--- Given entries ---
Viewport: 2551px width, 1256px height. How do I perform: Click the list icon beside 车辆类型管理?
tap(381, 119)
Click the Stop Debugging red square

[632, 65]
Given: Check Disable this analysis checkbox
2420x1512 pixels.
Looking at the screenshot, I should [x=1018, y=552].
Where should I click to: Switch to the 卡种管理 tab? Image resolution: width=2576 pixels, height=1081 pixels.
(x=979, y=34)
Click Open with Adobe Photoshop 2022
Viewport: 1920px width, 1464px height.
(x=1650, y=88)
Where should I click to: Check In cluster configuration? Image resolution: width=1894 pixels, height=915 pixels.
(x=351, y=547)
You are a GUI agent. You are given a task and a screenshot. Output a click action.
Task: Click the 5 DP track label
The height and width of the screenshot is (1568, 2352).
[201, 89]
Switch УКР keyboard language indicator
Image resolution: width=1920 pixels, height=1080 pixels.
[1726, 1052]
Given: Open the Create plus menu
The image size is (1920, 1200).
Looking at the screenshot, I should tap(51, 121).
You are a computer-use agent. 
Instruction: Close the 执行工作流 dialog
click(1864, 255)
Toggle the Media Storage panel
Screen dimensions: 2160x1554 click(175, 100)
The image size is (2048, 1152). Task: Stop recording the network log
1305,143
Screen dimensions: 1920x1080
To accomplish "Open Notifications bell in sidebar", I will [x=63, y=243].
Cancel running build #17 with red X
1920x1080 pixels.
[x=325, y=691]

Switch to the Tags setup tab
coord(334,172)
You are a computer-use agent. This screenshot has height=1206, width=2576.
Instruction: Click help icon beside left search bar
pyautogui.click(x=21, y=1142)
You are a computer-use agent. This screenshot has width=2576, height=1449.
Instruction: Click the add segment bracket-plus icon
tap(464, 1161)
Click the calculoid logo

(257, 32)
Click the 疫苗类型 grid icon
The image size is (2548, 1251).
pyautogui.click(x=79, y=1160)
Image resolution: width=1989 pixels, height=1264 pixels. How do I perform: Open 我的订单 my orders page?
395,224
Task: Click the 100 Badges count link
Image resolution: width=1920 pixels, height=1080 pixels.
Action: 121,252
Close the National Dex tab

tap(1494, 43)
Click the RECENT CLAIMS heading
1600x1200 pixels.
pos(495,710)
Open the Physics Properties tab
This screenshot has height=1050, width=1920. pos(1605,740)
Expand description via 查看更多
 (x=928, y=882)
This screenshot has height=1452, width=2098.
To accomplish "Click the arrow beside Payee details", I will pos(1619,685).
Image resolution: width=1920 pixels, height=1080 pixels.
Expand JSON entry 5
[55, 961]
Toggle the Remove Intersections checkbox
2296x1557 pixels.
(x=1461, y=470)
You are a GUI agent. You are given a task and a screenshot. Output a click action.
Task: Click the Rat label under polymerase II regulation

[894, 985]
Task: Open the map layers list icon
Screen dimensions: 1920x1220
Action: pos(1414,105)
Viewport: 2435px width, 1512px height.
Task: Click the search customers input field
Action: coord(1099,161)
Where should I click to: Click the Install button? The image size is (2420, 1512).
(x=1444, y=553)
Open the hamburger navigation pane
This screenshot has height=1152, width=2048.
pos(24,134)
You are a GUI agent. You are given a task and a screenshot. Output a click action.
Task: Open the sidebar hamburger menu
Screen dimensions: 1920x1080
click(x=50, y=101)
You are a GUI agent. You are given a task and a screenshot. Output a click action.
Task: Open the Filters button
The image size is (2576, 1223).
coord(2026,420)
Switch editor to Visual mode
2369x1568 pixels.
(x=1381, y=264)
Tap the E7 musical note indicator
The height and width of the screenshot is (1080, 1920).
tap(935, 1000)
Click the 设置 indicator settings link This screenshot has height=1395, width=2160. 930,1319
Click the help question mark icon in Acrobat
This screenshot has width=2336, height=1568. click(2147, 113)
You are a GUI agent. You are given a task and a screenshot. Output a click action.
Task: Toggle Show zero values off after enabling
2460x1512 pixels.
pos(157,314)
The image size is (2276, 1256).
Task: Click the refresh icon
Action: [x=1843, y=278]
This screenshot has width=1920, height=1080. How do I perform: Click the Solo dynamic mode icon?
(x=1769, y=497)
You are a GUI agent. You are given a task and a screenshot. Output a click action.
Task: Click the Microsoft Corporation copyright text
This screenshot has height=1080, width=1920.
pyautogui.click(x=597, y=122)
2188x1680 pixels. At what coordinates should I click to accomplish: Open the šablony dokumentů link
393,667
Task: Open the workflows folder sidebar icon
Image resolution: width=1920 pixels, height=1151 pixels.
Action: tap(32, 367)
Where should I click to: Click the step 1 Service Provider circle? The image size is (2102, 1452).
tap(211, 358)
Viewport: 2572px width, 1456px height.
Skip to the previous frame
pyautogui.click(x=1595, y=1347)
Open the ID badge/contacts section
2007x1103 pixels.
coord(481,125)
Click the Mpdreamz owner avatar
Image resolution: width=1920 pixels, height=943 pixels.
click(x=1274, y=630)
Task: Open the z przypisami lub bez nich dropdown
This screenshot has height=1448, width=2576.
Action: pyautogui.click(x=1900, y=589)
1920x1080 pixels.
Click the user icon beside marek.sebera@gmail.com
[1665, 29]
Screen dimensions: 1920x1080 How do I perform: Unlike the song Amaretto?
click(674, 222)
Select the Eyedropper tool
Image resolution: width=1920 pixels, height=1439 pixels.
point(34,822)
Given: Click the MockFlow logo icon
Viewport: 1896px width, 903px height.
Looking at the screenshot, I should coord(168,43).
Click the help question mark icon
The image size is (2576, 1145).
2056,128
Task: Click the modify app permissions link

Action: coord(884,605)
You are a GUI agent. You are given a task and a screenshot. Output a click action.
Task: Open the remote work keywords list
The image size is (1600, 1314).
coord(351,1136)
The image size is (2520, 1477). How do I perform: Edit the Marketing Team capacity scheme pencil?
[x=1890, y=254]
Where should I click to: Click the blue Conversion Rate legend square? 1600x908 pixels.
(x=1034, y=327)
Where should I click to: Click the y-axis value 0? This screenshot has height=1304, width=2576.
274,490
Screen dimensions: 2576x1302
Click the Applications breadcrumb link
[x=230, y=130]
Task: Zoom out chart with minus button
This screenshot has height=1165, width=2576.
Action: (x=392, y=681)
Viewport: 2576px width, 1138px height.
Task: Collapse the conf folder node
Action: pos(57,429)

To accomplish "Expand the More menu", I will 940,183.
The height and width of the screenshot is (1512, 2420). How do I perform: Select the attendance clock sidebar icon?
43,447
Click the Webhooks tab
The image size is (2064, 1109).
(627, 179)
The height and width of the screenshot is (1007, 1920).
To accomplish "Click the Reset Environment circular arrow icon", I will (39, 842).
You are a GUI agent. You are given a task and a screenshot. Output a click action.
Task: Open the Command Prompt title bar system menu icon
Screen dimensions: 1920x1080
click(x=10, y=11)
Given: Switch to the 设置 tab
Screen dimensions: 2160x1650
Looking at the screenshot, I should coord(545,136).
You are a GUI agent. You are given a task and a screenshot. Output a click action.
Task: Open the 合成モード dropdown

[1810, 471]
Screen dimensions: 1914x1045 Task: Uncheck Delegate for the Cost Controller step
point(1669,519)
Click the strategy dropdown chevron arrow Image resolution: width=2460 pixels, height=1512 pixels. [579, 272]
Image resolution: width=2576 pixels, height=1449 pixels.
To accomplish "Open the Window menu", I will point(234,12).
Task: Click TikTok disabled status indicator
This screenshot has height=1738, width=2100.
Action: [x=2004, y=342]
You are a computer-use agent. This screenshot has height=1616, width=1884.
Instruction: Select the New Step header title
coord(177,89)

--- Exercise prompt ---
Retype, exactly and in full, the lines above from the one containing "Toggle the Media Storage panel" through the one containing "Task: Open the map layers list icon".

--- Response area ---
Toggle the Media Storage panel
Screen dimensions: 2160x1554 click(175, 100)
The image size is (2048, 1152). Task: Stop recording the network log
1305,143
Screen dimensions: 1920x1080
To accomplish "Open Notifications bell in sidebar", I will [x=63, y=243].
Cancel running build #17 with red X
1920x1080 pixels.
[x=325, y=691]

Switch to the Tags setup tab
coord(334,172)
You are a computer-use agent. This screenshot has height=1206, width=2576.
Instruction: Click help icon beside left search bar
pyautogui.click(x=21, y=1142)
You are a computer-use agent. This screenshot has width=2576, height=1449.
Instruction: Click the add segment bracket-plus icon
tap(464, 1161)
Click the calculoid logo

(257, 32)
Click the 疫苗类型 grid icon
The image size is (2548, 1251).
pyautogui.click(x=79, y=1160)
Image resolution: width=1989 pixels, height=1264 pixels. How do I perform: Open 我的订单 my orders page?
395,224
Task: Click the 100 Badges count link
Image resolution: width=1920 pixels, height=1080 pixels.
Action: 121,252
Close the National Dex tab

tap(1494, 43)
Click the RECENT CLAIMS heading
1600x1200 pixels.
pos(495,710)
Open the Physics Properties tab
This screenshot has height=1050, width=1920. pos(1605,740)
Expand description via 查看更多
 (x=928, y=882)
This screenshot has height=1452, width=2098.
To accomplish "Click the arrow beside Payee details", I will pos(1619,685).
Image resolution: width=1920 pixels, height=1080 pixels.
Expand JSON entry 5
[55, 961]
Toggle the Remove Intersections checkbox
2296x1557 pixels.
(x=1461, y=470)
You are a GUI agent. You are given a task and a screenshot. Output a click action.
Task: Click the Rat label under polymerase II regulation

[894, 985]
Task: Open the map layers list icon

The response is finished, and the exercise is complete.